DESCRIPTION OF SYMBOLS 10 Projection optical system 11 Image forming element 12 Screen 13 1st optical system 14 2nd optical system 15 Intermediate image 20 Image projection apparatus 21 Illumination light source 22 Reflector 23 Relay lens 24 Polarization conversion element 25 Illuminance equalization means 26 Color wheel 27 Polarization separation Means 28 Color separation means 29 Color composition means

JP 2004-258620 A JP 2006-292901 A

Claims (7)

A light source, an image forming element, and a projection optical system configured to project an image formed on the image forming element onto a projection surface using light from the light source, and comprising a rotationally symmetric optical system and a rotationally asymmetric optical system In the image projection device,
The rotationally asymmetric optical system comprises at least one optical element having a rotationally asymmetric reflecting surface, and
The rotationally asymmetric reflecting surface is a curved surface expressed as a function of a two-dimensional coordinate, and in the region of the curved surface irradiated with the light, the function related to the coordinate in at least one direction in the two-dimensional coordinate.

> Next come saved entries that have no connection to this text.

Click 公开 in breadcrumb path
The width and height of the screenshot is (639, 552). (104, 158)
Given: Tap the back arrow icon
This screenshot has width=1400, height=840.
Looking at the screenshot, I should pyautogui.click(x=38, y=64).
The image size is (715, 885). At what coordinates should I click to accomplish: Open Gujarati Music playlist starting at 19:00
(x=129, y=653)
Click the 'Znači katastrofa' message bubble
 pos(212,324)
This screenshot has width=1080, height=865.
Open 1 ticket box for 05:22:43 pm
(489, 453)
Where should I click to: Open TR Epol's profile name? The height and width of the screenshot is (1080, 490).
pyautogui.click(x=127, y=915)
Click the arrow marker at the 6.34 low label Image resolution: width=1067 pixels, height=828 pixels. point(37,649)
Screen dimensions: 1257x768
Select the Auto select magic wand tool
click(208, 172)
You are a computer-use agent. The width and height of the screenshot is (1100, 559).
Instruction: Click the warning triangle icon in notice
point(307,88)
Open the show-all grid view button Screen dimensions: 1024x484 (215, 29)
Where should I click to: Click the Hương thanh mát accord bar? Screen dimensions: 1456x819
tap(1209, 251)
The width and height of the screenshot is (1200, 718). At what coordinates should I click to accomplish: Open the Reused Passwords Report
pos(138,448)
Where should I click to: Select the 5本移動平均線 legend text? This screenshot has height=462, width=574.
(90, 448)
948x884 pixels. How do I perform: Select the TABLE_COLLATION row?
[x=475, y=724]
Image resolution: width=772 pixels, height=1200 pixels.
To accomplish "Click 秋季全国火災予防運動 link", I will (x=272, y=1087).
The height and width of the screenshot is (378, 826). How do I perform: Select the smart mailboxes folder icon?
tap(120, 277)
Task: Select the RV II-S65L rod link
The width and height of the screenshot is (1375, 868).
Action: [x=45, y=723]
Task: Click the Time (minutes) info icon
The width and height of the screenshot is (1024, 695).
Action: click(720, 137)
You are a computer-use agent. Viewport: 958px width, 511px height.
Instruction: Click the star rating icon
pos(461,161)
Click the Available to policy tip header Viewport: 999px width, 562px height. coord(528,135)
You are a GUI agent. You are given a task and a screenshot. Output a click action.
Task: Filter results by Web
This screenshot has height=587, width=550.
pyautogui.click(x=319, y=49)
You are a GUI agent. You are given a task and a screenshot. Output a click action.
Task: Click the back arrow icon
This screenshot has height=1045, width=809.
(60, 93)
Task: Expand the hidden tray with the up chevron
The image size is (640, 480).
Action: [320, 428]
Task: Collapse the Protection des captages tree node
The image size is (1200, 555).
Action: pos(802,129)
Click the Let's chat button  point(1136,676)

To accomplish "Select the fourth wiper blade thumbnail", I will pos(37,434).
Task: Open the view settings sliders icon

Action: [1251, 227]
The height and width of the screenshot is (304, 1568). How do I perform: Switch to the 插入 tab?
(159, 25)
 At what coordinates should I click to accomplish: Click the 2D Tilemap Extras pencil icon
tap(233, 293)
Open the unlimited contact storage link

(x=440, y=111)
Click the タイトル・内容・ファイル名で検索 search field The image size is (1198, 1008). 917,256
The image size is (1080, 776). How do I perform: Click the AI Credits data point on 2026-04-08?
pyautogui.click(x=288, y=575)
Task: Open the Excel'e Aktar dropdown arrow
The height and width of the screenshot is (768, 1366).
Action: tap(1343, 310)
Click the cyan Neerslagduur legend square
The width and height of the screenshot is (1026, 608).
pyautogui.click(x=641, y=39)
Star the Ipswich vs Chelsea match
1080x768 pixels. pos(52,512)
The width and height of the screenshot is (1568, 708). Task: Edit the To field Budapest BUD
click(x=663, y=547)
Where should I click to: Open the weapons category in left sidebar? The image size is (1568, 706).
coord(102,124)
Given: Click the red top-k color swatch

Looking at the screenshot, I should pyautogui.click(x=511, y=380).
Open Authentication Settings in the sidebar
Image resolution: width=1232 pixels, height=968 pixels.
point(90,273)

The partial differential coefficient is positive or negative,
The curved surface has a larger valley shape formed in a direction perpendicular to the one direction and closer to the optical axis of the rotationally symmetric optical system in one direction in the region, and the one direction and the optical axis. In the direction perpendicular to the direction, the farther from the optical axis, the larger the curvature in a plane including the one direction and the direction of the optical axis, and
The optical element having power constituting the rotationally symmetric optical system includes a plurality of lenses,
An image projection apparatus according to claim 1, wherein a rotationally symmetric axis of the rotationally symmetric optical system does not intersect the image formed on the image forming element. The image projection apparatus according to claim 1,
The coordinate of at least one direction in the two-dimensional coordinate is composed of a coordinate in a first direction in the two-dimensional coordinate and a coordinate in a second direction orthogonal to the first direction in the two-dimensional coordinate, An image projection apparatus. In the image projection device according to claim 1 or 2,
An image projection apparatus, wherein an image conjugate with the image is formed between the rotationally symmetric optical system and the rotationally asymmetric optical system. In the image projection apparatus in any one of Claim 1 to 3,
The image projection apparatus, wherein the rotationally symmetric optical system includes at least one optical element having a rotationally symmetric aspheric surface. The image projection apparatus according to claim 4,
An image projection apparatus characterized in that the optical element having the closest power to the rotationally asymmetric optical system in the rotationally symmetric optical system is one of at least one optical element having the rotationally symmetric aspheric surface. . In the image projection apparatus in any one of Claim 1-5,
The image projection apparatus according to claim 1, wherein the rotationally symmetric optical system includes a folding mirror that folds a rotationally symmetric axis of the rotationally symmetric optical system. In the image projection device according to any one of claims 1 to 6,
The image projection apparatus according to claim 1, wherein the rotationally asymmetric optical system is an optical system that converges the light.